Nothing but an exact copy of the data should be output.

***** Data shown *****

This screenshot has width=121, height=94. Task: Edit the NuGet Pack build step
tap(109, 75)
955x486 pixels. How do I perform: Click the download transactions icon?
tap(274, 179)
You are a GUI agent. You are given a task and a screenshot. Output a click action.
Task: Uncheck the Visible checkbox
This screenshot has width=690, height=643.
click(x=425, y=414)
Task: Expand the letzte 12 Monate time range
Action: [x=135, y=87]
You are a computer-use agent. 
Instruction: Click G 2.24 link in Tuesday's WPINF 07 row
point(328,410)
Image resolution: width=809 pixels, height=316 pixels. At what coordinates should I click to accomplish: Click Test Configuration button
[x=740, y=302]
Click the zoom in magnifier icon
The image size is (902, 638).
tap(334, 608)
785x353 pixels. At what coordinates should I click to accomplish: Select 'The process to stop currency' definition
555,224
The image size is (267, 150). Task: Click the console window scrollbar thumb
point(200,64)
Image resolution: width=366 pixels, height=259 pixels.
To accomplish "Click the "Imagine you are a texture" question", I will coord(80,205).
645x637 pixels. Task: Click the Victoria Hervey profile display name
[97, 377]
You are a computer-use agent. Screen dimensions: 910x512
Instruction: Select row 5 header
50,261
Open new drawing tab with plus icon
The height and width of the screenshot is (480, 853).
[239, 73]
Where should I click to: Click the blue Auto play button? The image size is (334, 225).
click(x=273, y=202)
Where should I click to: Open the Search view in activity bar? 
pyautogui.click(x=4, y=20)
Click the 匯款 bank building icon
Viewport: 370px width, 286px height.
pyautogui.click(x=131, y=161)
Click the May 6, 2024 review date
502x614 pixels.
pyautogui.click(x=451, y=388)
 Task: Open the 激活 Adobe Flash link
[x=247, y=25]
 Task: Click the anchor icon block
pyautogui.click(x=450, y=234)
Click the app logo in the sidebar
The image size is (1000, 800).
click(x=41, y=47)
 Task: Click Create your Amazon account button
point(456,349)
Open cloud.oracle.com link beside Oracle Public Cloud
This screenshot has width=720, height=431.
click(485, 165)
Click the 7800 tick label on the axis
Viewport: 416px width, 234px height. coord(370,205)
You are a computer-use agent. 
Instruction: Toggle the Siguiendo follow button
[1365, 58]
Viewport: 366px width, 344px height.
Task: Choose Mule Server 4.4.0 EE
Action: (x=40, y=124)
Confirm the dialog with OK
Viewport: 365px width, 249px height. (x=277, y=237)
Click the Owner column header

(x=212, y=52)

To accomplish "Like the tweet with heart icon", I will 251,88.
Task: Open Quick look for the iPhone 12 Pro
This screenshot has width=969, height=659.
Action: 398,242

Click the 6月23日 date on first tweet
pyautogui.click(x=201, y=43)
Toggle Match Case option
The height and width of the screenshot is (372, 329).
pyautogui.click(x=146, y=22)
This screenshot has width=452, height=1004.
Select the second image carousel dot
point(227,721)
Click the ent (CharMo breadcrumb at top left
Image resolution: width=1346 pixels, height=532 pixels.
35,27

*****

--- Answer for the task ---
This screenshot has width=121, height=94. Task: Edit the NuGet Pack build step
tap(109, 75)
955x486 pixels. How do I perform: Click the download transactions icon?
tap(274, 179)
You are a GUI agent. You are given a task and a screenshot. Output a click action.
Task: Uncheck the Visible checkbox
This screenshot has width=690, height=643.
click(x=425, y=414)
Task: Expand the letzte 12 Monate time range
Action: [x=135, y=87]
You are a computer-use agent. 
Instruction: Click G 2.24 link in Tuesday's WPINF 07 row
point(328,410)
Image resolution: width=809 pixels, height=316 pixels. At what coordinates should I click to accomplish: Click Test Configuration button
[x=740, y=302]
Click the zoom in magnifier icon
The image size is (902, 638).
tap(334, 608)
785x353 pixels. At what coordinates should I click to accomplish: Select 'The process to stop currency' definition
555,224
The image size is (267, 150). Task: Click the console window scrollbar thumb
point(200,64)
Image resolution: width=366 pixels, height=259 pixels.
To accomplish "Click the "Imagine you are a texture" question", I will coord(80,205).
645x637 pixels. Task: Click the Victoria Hervey profile display name
[97, 377]
You are a computer-use agent. Screen dimensions: 910x512
Instruction: Select row 5 header
50,261
Open new drawing tab with plus icon
The height and width of the screenshot is (480, 853).
[239, 73]
Where should I click to: Click the blue Auto play button? The image size is (334, 225).
click(x=273, y=202)
Where should I click to: Open the Search view in activity bar? 
pyautogui.click(x=4, y=20)
Click the 匯款 bank building icon
Viewport: 370px width, 286px height.
pyautogui.click(x=131, y=161)
Click the May 6, 2024 review date
502x614 pixels.
pyautogui.click(x=451, y=388)
 Task: Open the 激活 Adobe Flash link
[x=247, y=25]
 Task: Click the anchor icon block
pyautogui.click(x=450, y=234)
Click the app logo in the sidebar
The image size is (1000, 800).
click(x=41, y=47)
 Task: Click Create your Amazon account button
point(456,349)
Open cloud.oracle.com link beside Oracle Public Cloud
This screenshot has width=720, height=431.
click(485, 165)
Click the 7800 tick label on the axis
Viewport: 416px width, 234px height. coord(370,205)
You are a computer-use agent. 
Instruction: Toggle the Siguiendo follow button
[1365, 58]
Viewport: 366px width, 344px height.
Task: Choose Mule Server 4.4.0 EE
Action: (x=40, y=124)
Confirm the dialog with OK
Viewport: 365px width, 249px height. (x=277, y=237)
Click the Owner column header

(x=212, y=52)

To accomplish "Like the tweet with heart icon", I will 251,88.
Task: Open Quick look for the iPhone 12 Pro
This screenshot has width=969, height=659.
Action: 398,242

Click the 6月23日 date on first tweet
pyautogui.click(x=201, y=43)
Toggle Match Case option
The height and width of the screenshot is (372, 329).
pyautogui.click(x=146, y=22)
This screenshot has width=452, height=1004.
Select the second image carousel dot
point(227,721)
Click the ent (CharMo breadcrumb at top left
Image resolution: width=1346 pixels, height=532 pixels.
35,27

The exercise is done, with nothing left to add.